Source information:
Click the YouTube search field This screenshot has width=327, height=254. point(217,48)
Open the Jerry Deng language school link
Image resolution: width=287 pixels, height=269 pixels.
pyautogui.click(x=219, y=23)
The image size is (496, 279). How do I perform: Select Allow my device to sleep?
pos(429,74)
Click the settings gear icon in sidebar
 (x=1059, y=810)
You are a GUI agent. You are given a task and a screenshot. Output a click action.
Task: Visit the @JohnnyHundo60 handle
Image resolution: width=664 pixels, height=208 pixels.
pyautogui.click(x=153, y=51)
==
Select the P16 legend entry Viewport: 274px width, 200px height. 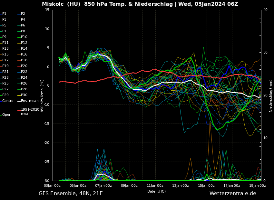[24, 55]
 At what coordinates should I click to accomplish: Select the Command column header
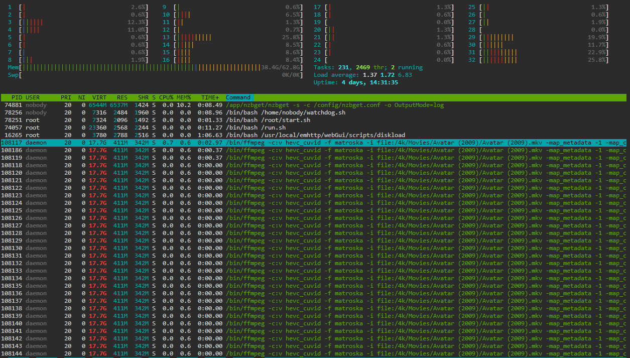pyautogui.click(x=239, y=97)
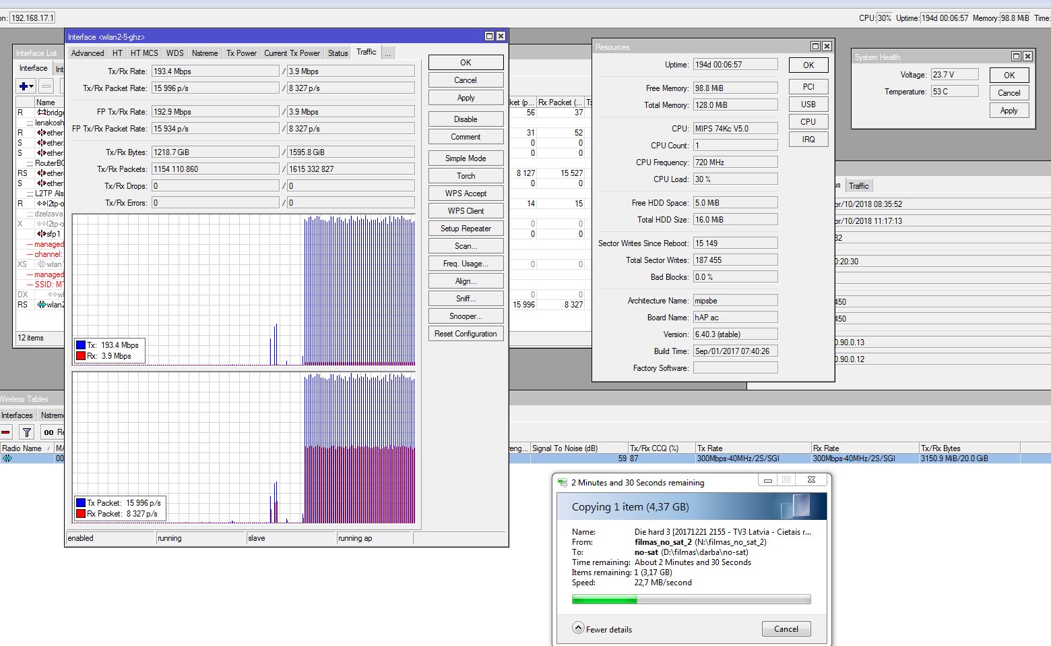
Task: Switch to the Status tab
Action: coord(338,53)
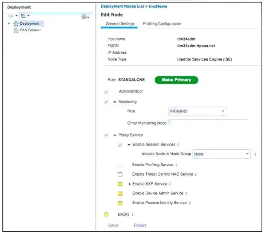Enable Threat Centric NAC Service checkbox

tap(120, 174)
...
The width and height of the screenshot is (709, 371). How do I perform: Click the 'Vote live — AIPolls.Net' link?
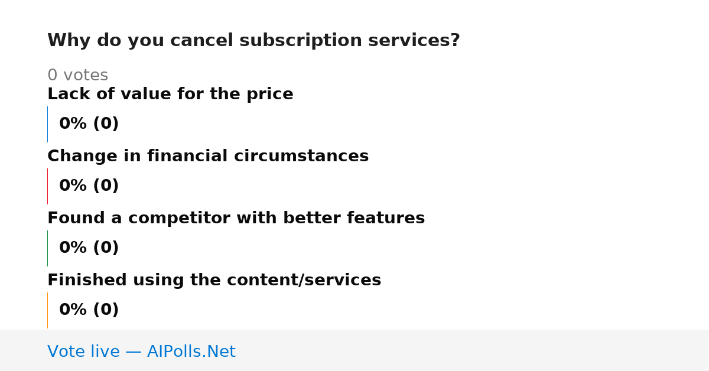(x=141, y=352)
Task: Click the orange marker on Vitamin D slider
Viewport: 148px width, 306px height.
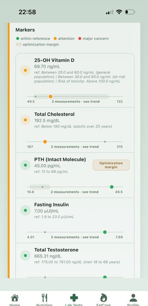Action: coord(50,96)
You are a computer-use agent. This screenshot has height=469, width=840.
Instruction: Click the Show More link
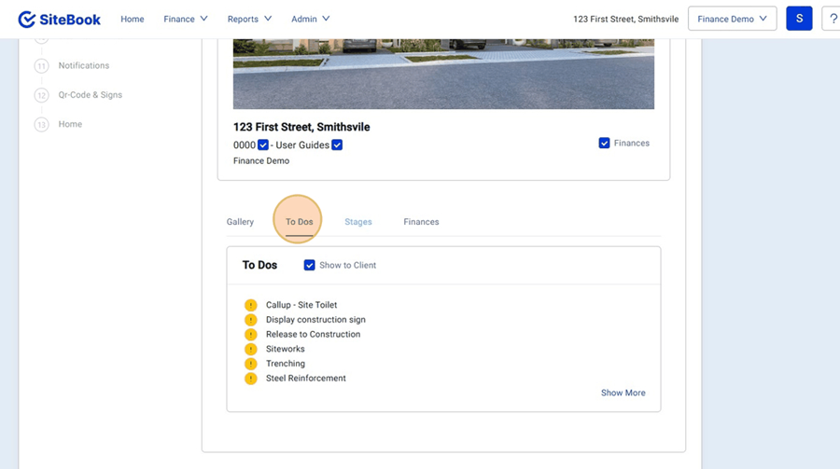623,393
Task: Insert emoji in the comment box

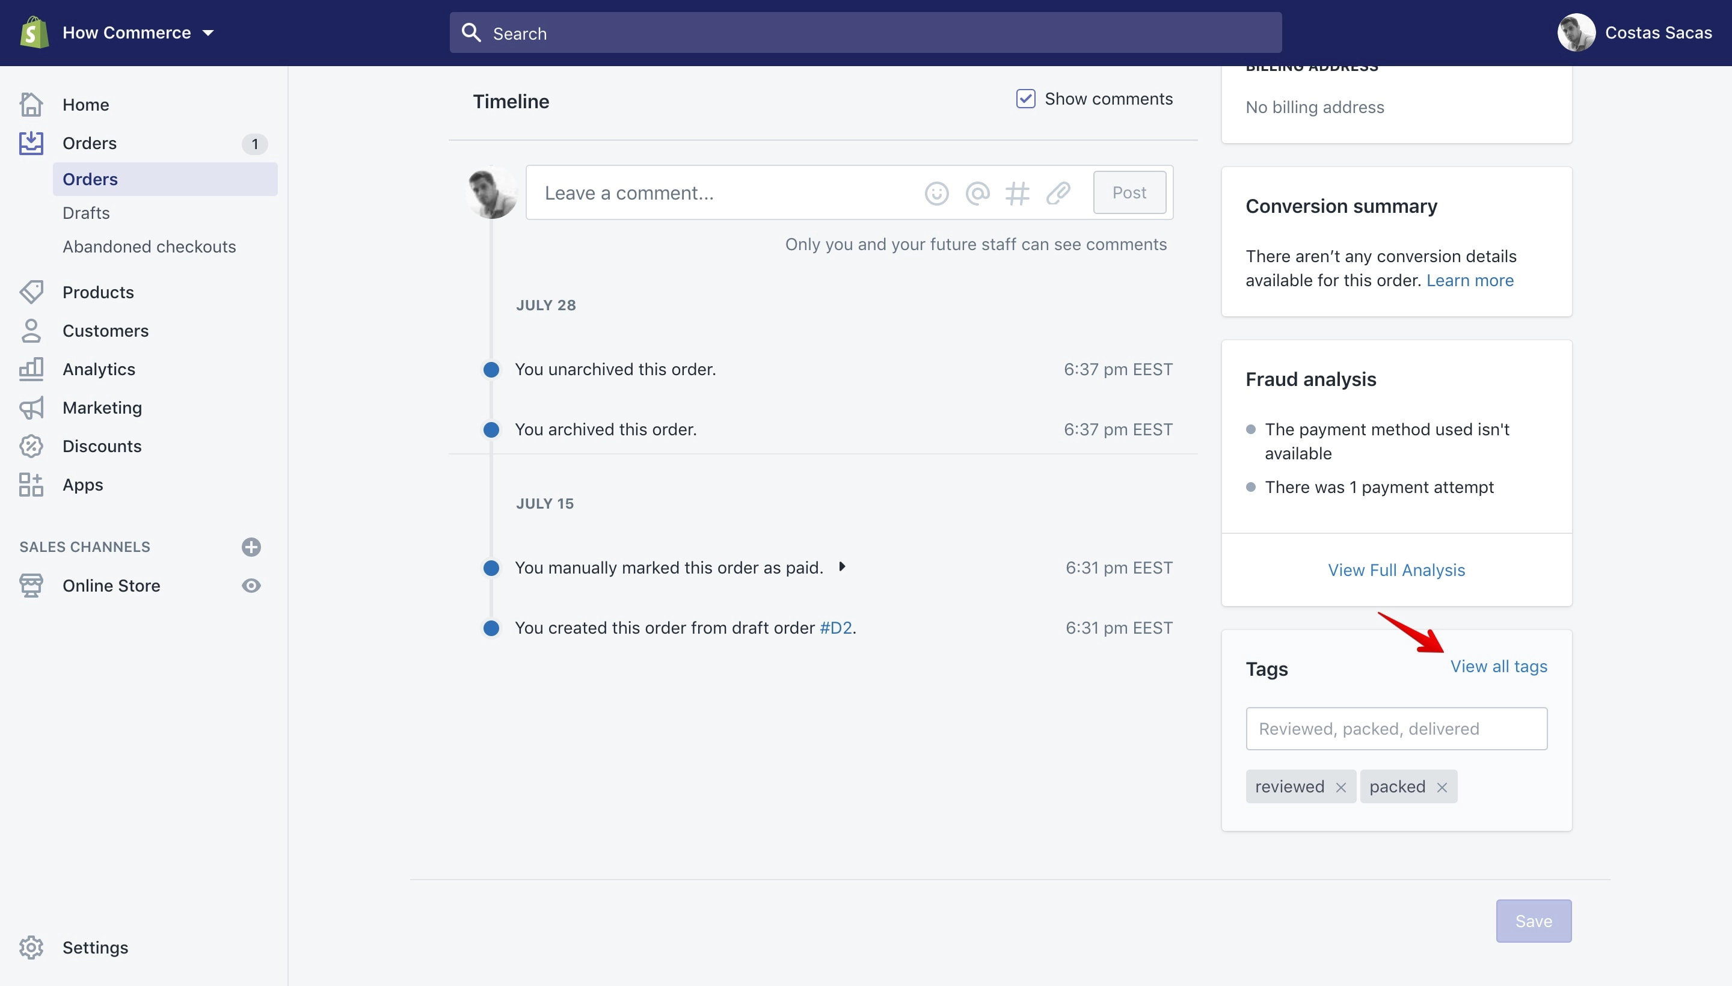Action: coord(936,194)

Instructions for the task: List each line of the entries that holds the string "This".

Answer space:
Click the YouTube search field This screenshot has width=327, height=254. point(217,48)
You are a computer-use agent. This screenshot has height=469, width=840.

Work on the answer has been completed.